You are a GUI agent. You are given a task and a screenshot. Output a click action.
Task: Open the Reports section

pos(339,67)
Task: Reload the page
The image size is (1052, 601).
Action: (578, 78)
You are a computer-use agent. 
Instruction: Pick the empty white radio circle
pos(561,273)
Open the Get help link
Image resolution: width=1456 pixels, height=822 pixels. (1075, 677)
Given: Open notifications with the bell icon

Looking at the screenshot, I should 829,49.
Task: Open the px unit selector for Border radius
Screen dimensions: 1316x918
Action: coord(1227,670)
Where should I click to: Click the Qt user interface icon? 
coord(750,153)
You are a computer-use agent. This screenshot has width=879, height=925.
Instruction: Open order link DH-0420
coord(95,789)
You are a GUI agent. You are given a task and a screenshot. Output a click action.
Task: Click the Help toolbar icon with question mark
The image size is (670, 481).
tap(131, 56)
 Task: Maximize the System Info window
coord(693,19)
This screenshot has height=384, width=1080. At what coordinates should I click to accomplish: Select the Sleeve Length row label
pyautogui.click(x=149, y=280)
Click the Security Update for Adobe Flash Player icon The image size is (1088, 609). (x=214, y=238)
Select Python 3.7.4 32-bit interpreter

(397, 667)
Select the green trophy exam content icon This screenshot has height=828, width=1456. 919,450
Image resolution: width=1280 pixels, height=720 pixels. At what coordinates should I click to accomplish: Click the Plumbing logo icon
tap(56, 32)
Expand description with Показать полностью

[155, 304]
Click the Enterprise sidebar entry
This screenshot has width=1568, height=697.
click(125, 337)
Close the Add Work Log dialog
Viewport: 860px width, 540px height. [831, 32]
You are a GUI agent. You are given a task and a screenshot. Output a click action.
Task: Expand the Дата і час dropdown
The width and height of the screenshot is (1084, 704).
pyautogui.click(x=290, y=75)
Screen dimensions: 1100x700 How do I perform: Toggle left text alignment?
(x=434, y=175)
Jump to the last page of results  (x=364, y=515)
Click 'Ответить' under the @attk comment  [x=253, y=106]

-*-

BRIEF ->
Output the records exactly as they appear, beginning at the line containing "Select Python 3.7.4 32-bit interpreter" and ending after the line containing "pyautogui.click(x=290, y=75)".

WRITTEN SOLUTION ->
Select Python 3.7.4 32-bit interpreter

(397, 667)
Select the green trophy exam content icon This screenshot has height=828, width=1456. 919,450
Image resolution: width=1280 pixels, height=720 pixels. At what coordinates should I click to accomplish: Click the Plumbing logo icon
tap(56, 32)
Expand description with Показать полностью

[155, 304]
Click the Enterprise sidebar entry
This screenshot has width=1568, height=697.
click(125, 337)
Close the Add Work Log dialog
Viewport: 860px width, 540px height. [831, 32]
You are a GUI agent. You are given a task and a screenshot. Output a click action.
Task: Expand the Дата і час dropdown
The width and height of the screenshot is (1084, 704).
pyautogui.click(x=290, y=75)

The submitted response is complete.